Why does Apache Spark read unnecessary Parquet columns within nested structures? - apache-spark

My team is building an ETL process to load raw delimited text files into a Parquet based "data lake" using Spark. One of the promises of the Parquet column store is that a query will only read the necessary "column stripes".
But we're seeing unexpected columns being read for nested schema structures.
To demonstrate, here is a POC using Scala and the Spark 2.0.1 shell:
// Preliminary setup
sc.setLogLevel("INFO")
import org.apache.spark.sql.types._
import org.apache.spark.sql._
// Create a schema with nested complex structures
val schema = StructType(Seq(
StructField("F1", IntegerType),
StructField("F2", IntegerType),
StructField("Orig", StructType(Seq(
StructField("F1", StringType),
StructField("F2", StringType))))))
// Create some sample data
val data = spark.createDataFrame(
sc.parallelize(Seq(
Row(1, 2, Row("1", "2")),
Row(3, null, Row("3", "ABC")))),
schema)
// Save it
data.write.mode(SaveMode.Overwrite).parquet("data.parquet")

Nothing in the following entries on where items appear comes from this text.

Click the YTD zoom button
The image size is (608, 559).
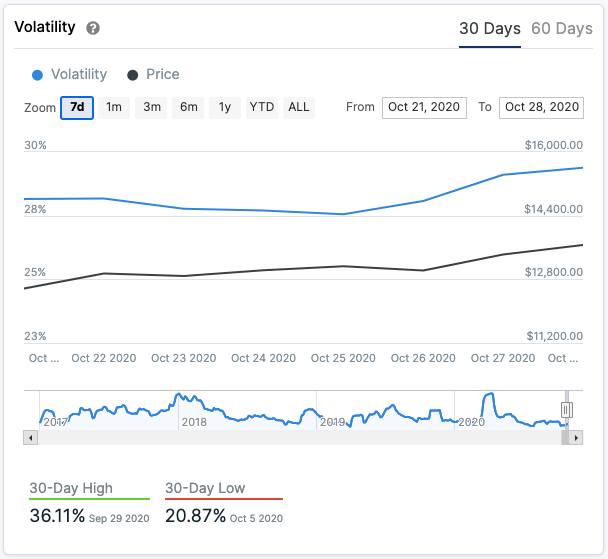pos(262,107)
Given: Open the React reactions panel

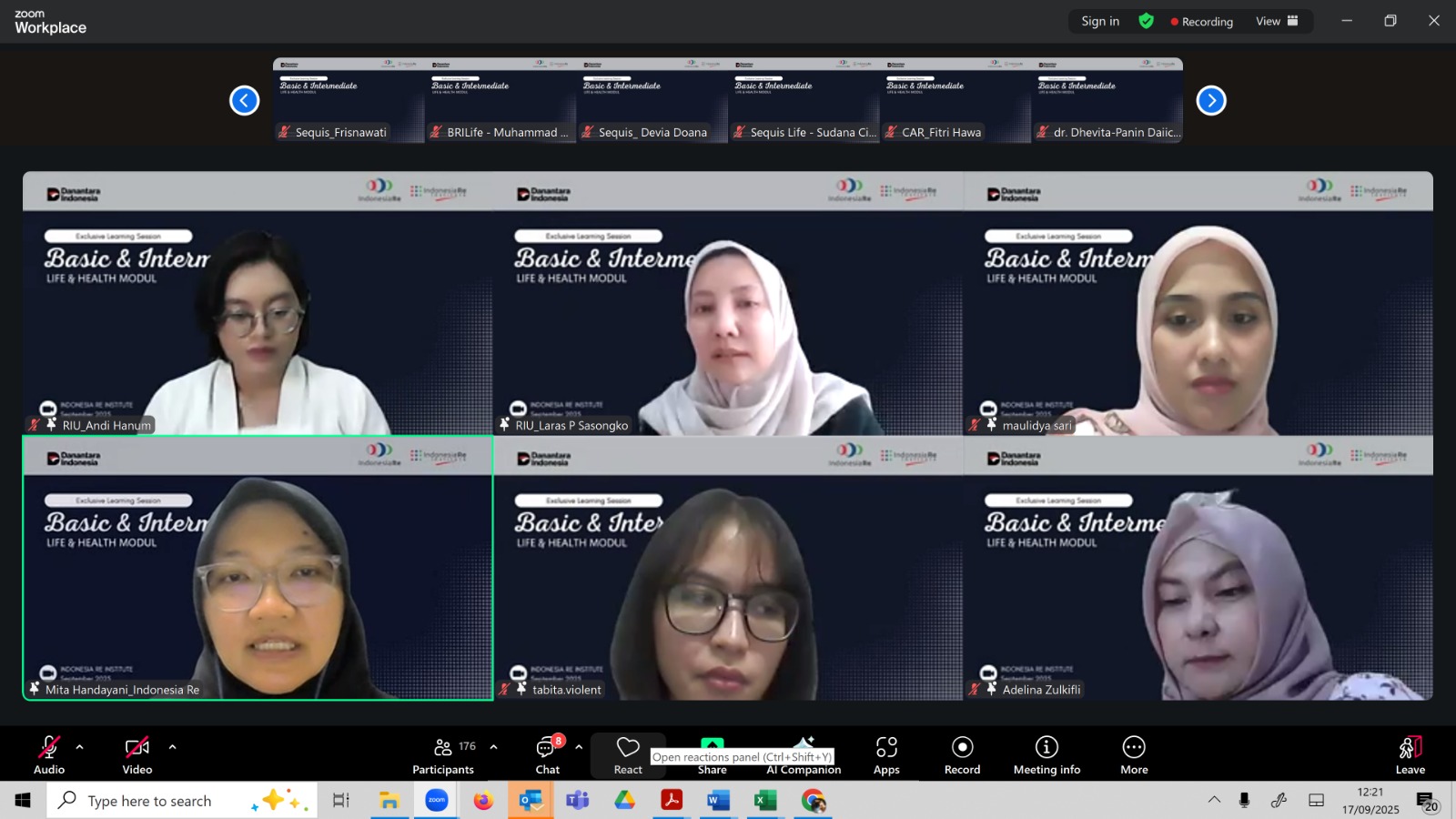Looking at the screenshot, I should 628,754.
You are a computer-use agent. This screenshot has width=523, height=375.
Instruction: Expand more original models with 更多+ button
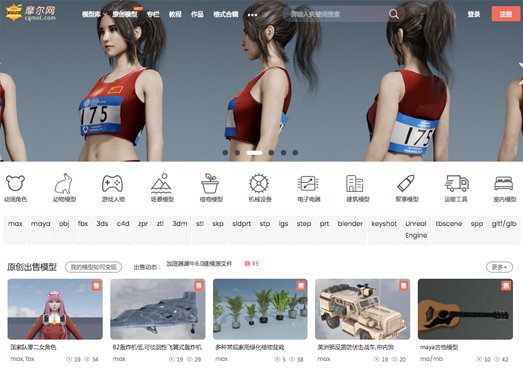point(499,267)
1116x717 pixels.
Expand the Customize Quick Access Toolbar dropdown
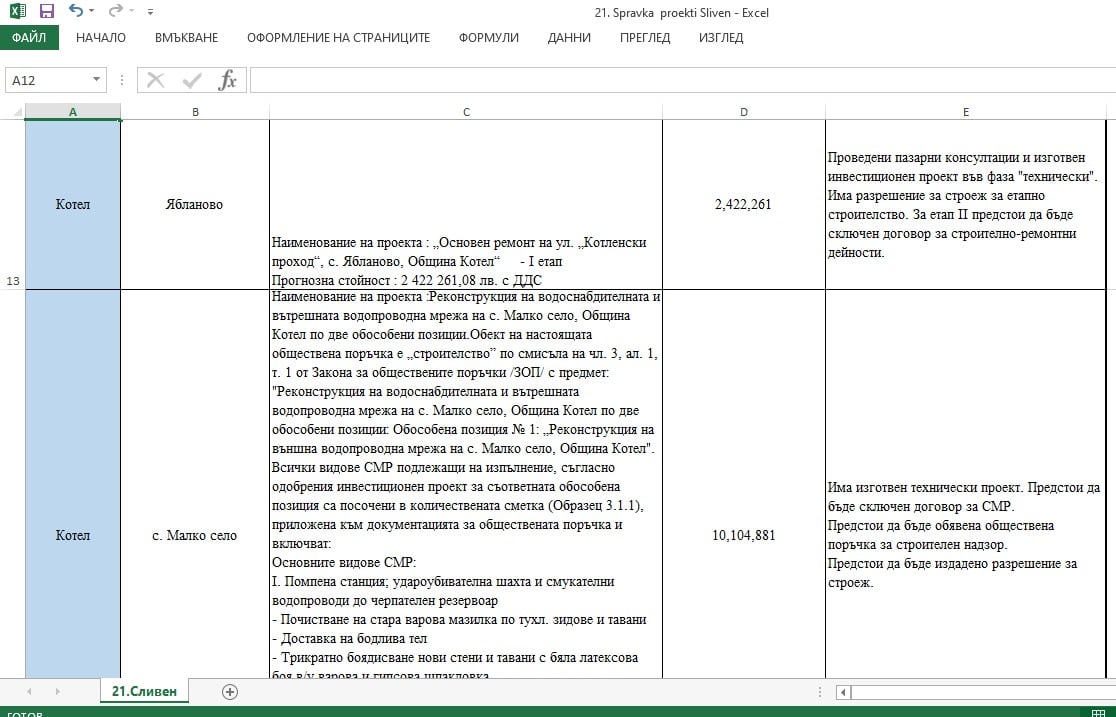(150, 13)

Then we read the file back into a DataFrame and project to a subset of columns:
// Read it back into another DataFrame
val df = spark.read.parquet("data.parquet")
// Select & show a subset of the columns
df.select($"F1", $"Orig.F1").show
When this runs we see the expected output:
+---+-------+
| F1|Orig_F1|
+---+-------+
| 1| 1|
| 3| 3|
+---+-------+
But... the query plan shows a slightly different story:
The "optimized plan" shows:
val projected = df.select($"F1", $"Orig.F1".as("Orig_F1"))
projected.queryExecution.optimizedPlan
// Project [F1#18, Orig#20.F1 AS Orig_F1#116]
// +- Relation[F1#18,F2#19,Orig#20] parquet
And "explain" shows:
projected.explain
// == Physical Plan ==
// *Project [F1#18, Orig#20.F1 AS Orig_F1#116]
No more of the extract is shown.